Hi, I’m new here but my history with blood disorders and cancer is long and involved.
In 2001, my 17 year old sister was diagnosed with Aplastic Anaemia which is an autoimmune disease with causes bone marrow failure. She spent many months in and out of hospital with multiple remissions and relapses. She spent her 18 and 21st birthdays in hospital and lost pretty much all of her friends.
In 2009, I donated bone marrow to her, and although it didn’t graft, it put her into remission for many years.
In 2015, just before her wedding, she was told her AA had morphed into Myelodysplastic Syndrome. This time, I donated my stems cells to her and she went into remission again, and we were convinced she has been “cured”. We celebrated her rebirthday every year and we became incredibly close as we were “Bone Marrow Buddies”.
The amazing doctors at Ruth Myles Unit in St. George’s Hospital, Tooting kept an eye on her bloods all that time, which was reassuring, but in late 2023, they saw her counts were drifting down. We didn’t think too much of it, and started planning for her 40th birthday. A trip to Ireland to see our cousins and just have a big celebration. In early 2024, on my birthday (I now hate my birthday), we were told the Myelodysplastic syndrome (MDS) had mutated into Acute Myeloid Leukaemia and she had to go into hospital immediately for transfusions and treatment.
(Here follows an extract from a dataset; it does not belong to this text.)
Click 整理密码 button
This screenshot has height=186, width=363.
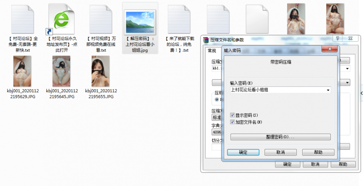point(280,137)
So our plans for her birthday were cancelled. She spent yet another milestone birthday in hospital. We talked about all the places we would travel to once she had recovered from another Stem cell transplant. This time, it wouldn’t be me donating. I know it’s irrational, but I feel so guilty that I couldn’t help this time, and guilty that my stem cells couldn’t save her from Acute myeloid leukaemia (AML).
She had the Stem cell transplant in July 2024; everything grafted and the doctors were very pleased with her progress. In December however, all her bloods started to go wonky again, and we were told she had haemolysis. She was given treatment, but her bloods continued to plummet. In February of this year, we were told she had relapsed, and they could do nothing else for her. 4 days later, it was her birthday. She is only 41.
She is now on chemotherapy injections to keep the cancer cells at bay, and we have no idea how long this will last.
She is exhausted all the time. Can hardly walk 10 steps to the bathroom without feeling like she is going to pass out. It makes me so heartbroken to see how fast she has deteriorated.
I am really struggling with not knowing how long we have left with each other. I am already grieving for someone who is still alive; she is still messaging me everyday, making me giggle and sending silly reels on Instagram.
I guess I just need to vent. I’ve done research and have discovered that 1 in 3 people diagnosed with AA will go down the exact same path as my sister. It’s an uncommon, but well known (in the medical field) disease progression. I’m just angry we were never told it was even a possibility. Angry that that’s why the doctors monitored here for all those years - they anticipated this could happen but didn’t warn us. Angry that my beautiful sister has been dealt such a cr*p hand in life, and that she will be gone so soon.
I don’t know what I need. I just feel lost.